Without pictures, repeat the lines of the entries from the one containing "You are a GUI" through the last, both ends included, and nothing else.

Working data =>

Start of Block

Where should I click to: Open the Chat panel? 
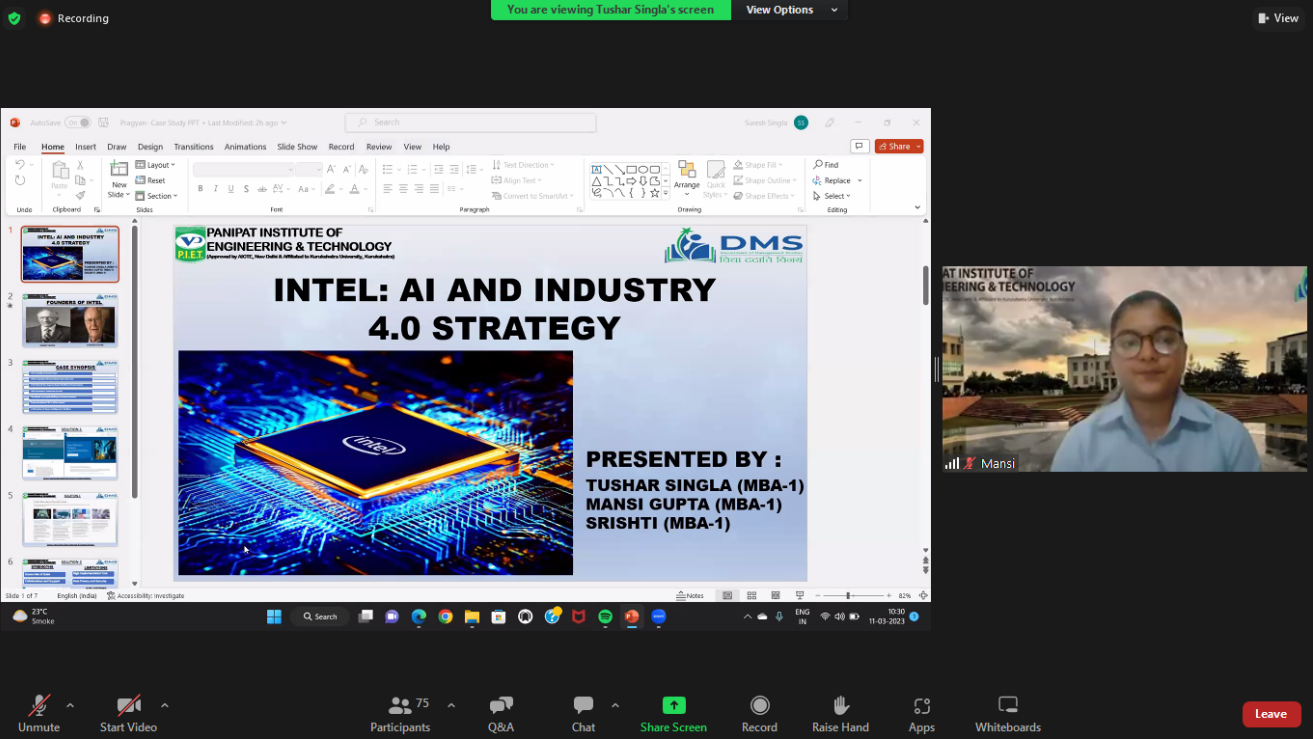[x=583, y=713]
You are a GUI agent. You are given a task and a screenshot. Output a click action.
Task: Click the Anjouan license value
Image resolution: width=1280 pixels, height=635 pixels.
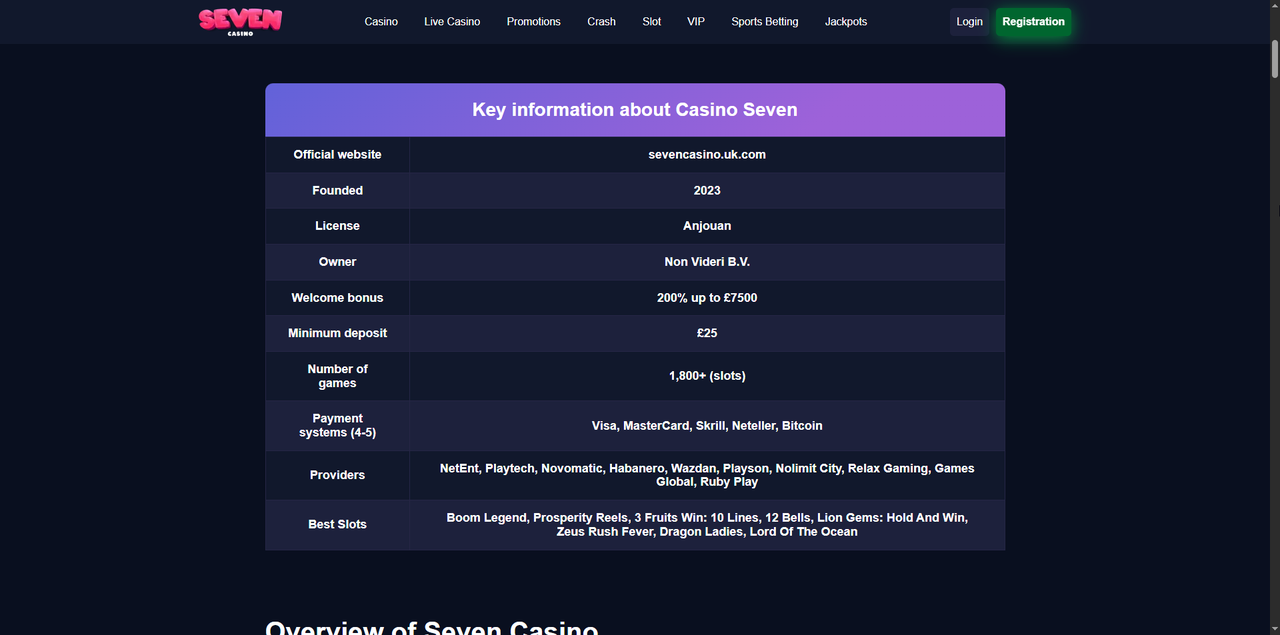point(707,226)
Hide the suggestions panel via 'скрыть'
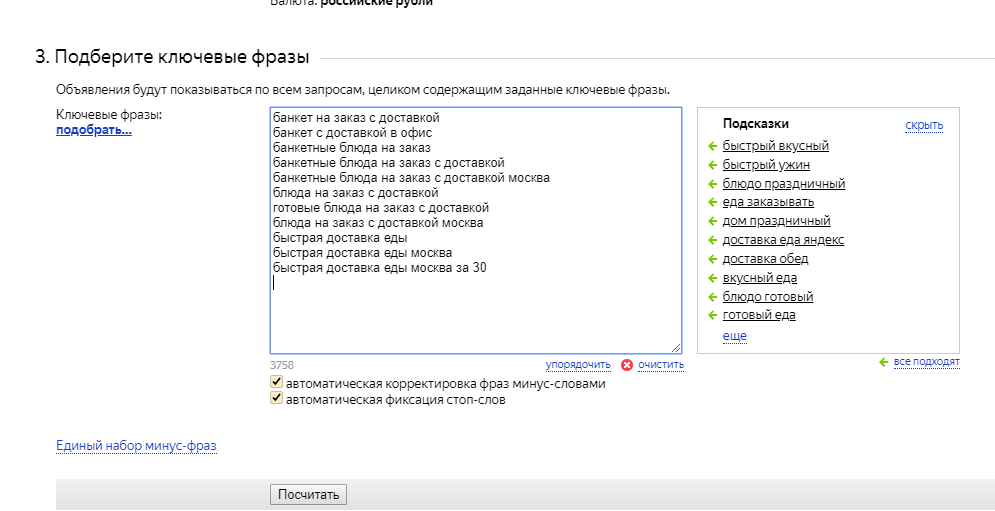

End of Block

Task result =>
You are a GUI agent. You are given a task and a screenshot. Output a click action.
Task: Click the Anjouan license value
Image resolution: width=1280 pixels, height=635 pixels.
point(707,226)
Hide the suggestions panel via 'скрыть'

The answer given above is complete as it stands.